One notable shift in spending is that luxury properties — those priced higher than $401 per night — are currently dominating occupancy and rates for the summer, while moderate properties (between $251 and $450 per night) experienced moderate gains. Economy properties, priced at $250 per night or lower, are the only property pulling back on summer rates in an attempt to increase occupancy.
“We know for a fact that people at the lower end and moderate end of the pay scale are suffering more than those at the luxury end,” Foley said. “The luxury end are … seeing their savings going up. They feel like they have more discretionary spending, and they operate at a consumer confidence level that’s closer to 110 points than the 92 we’re at.”
Additionally, Foley pointed out that Thursday and Friday bookings leading up to Fourth of July weekend are down compared to last year, while mid-week bookings after the Saturday holiday are up.
“That’s usually an economic factor,” Foley said. “For the most part, it has to do with the fact that room rates are less expensive Monday through Thursday than they are Friday through Sunday. … When there is economic pressure on people, which there very definitely is right now, especially for economy and moderate consumers, they tend to gravitate towards mid-week stays.”
Booking lead-times from the date of reservation to the date of arrival have also been pushed out to 56.4 days in April — 15.5% longer than last year, according to data from all seven states. This marks the longest lead-time on record for this time of year since the start of the pandemic in April 2020.

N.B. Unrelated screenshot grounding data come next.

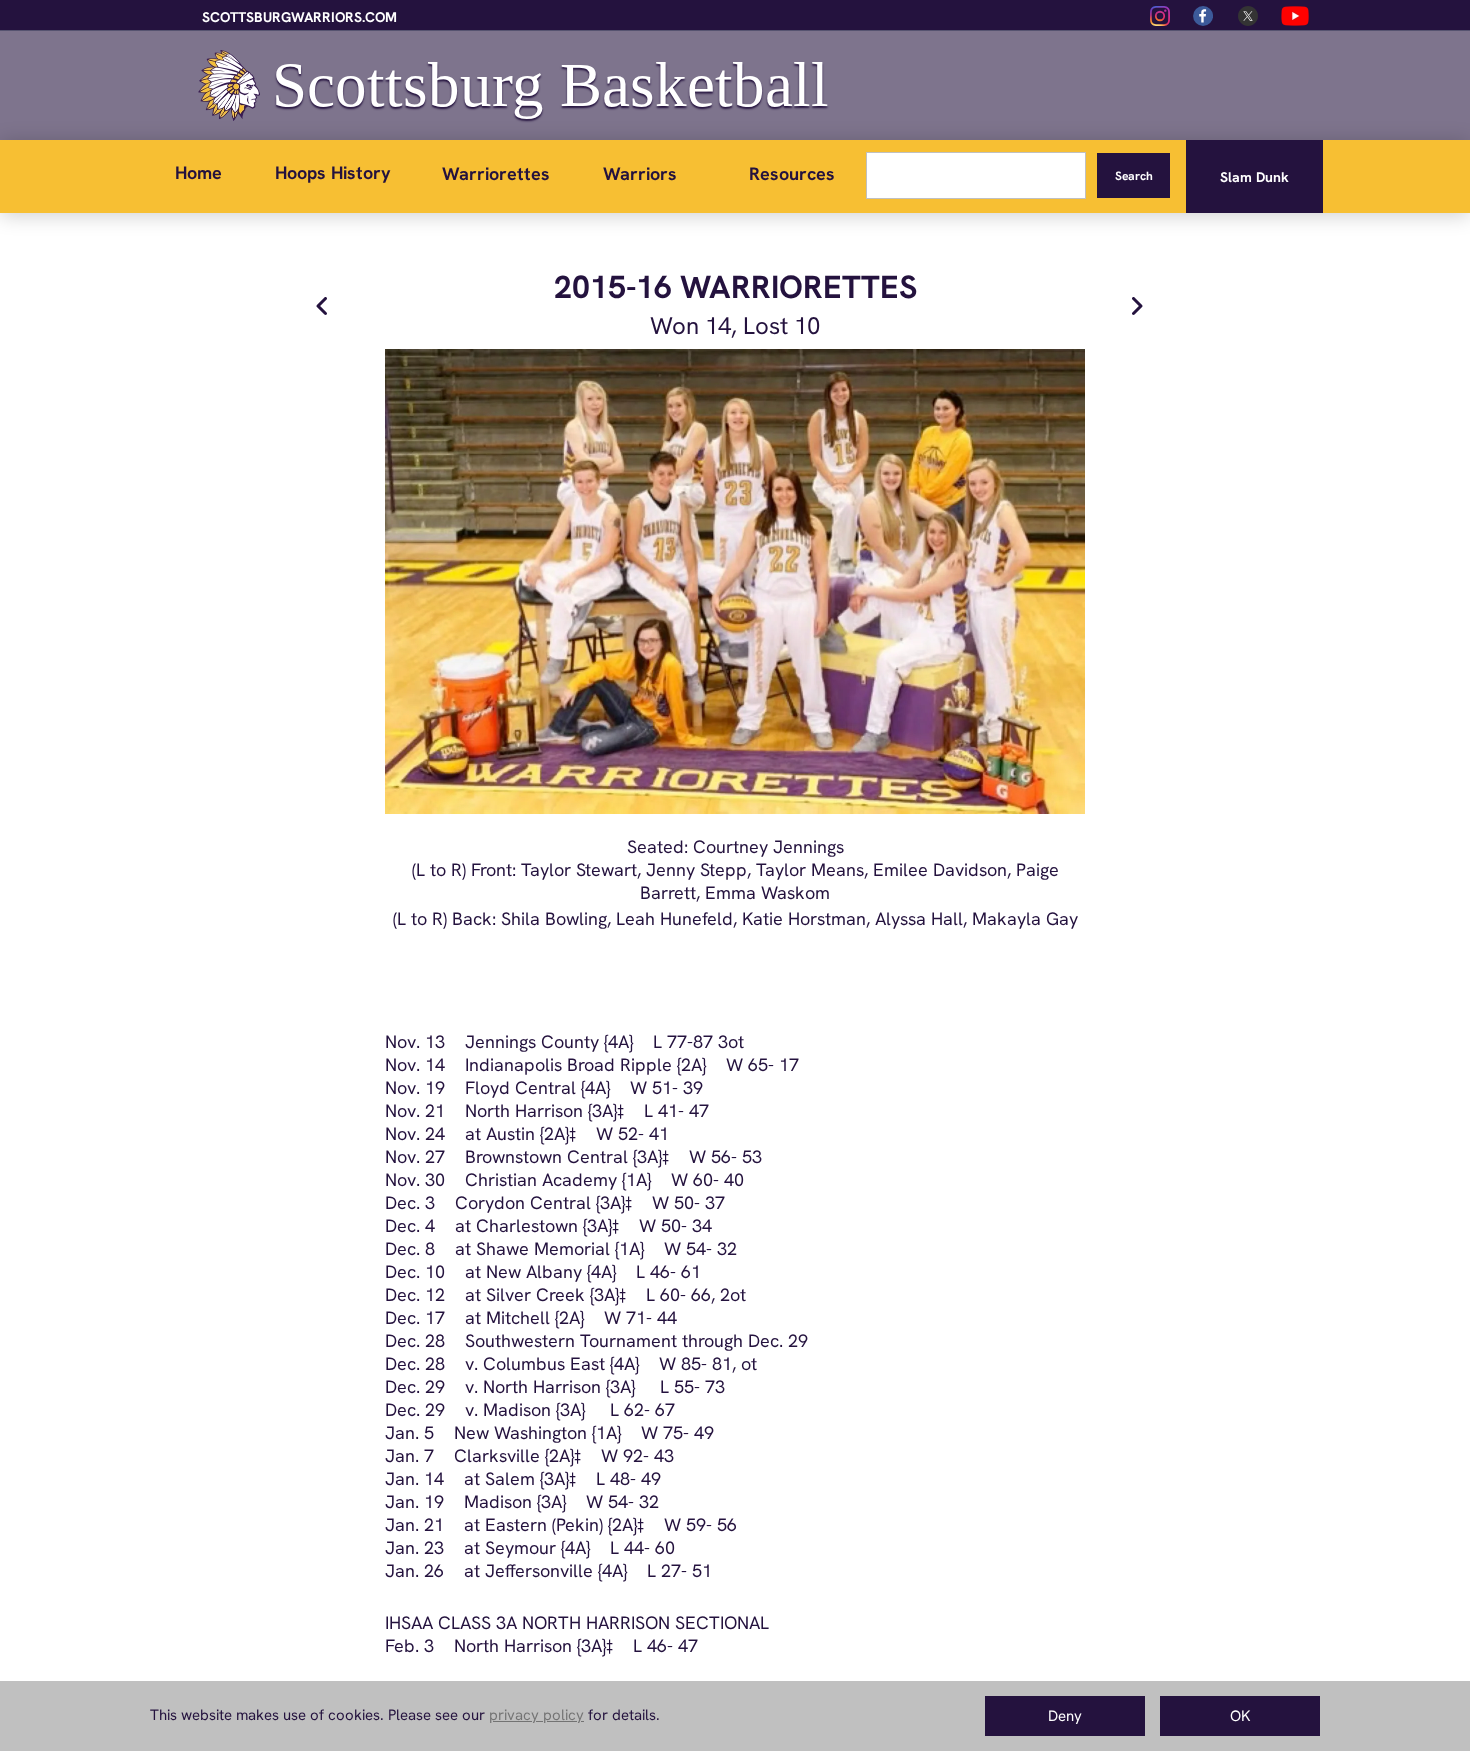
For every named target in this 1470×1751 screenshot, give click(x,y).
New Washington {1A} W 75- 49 (574, 1432)
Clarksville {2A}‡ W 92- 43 (554, 1455)
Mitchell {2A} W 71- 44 (581, 1317)
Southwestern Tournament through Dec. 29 (626, 1340)
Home (198, 172)
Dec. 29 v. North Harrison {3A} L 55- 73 (555, 1386)
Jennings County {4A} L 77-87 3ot (604, 1041)
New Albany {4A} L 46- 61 (593, 1271)
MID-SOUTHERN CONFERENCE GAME (545, 1728)
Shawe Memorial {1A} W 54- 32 (606, 1248)
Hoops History (333, 172)
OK (1240, 1716)
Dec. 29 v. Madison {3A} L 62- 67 (530, 1409)
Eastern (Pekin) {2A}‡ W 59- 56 (611, 1524)
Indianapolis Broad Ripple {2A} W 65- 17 (622, 1064)
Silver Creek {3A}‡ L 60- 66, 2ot (616, 1294)
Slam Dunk (1254, 177)
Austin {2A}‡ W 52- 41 (577, 1133)
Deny (1065, 1716)
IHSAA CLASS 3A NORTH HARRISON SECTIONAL (577, 1622)
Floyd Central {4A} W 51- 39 (574, 1087)
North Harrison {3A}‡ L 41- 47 (577, 1110)
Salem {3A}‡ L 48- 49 (573, 1478)
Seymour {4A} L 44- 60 (580, 1547)
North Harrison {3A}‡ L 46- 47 (566, 1645)
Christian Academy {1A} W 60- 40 (594, 1179)
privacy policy (536, 1715)
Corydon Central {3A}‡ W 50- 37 (580, 1202)
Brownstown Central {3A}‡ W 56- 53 (603, 1156)
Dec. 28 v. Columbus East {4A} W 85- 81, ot (571, 1363)
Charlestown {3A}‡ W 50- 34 (594, 1225)
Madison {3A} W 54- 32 (551, 1501)
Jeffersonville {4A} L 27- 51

Although pent-up demand from the slow winter makes it difficult to isolate impacts to bookings from ongoing increases in gas and airfare prices, Foley said changes to consumer behavior could become clearer as Colorado approaches the 2026-27 winter season.
“We’re not seeing primarily drive markets suffer any more than primarily fly markets, but everything’s doing fairly strongly,” Foley said. “(Gas prices) have to be having an impact on perhaps shorter drives … but we don’t have evidence of it yet.”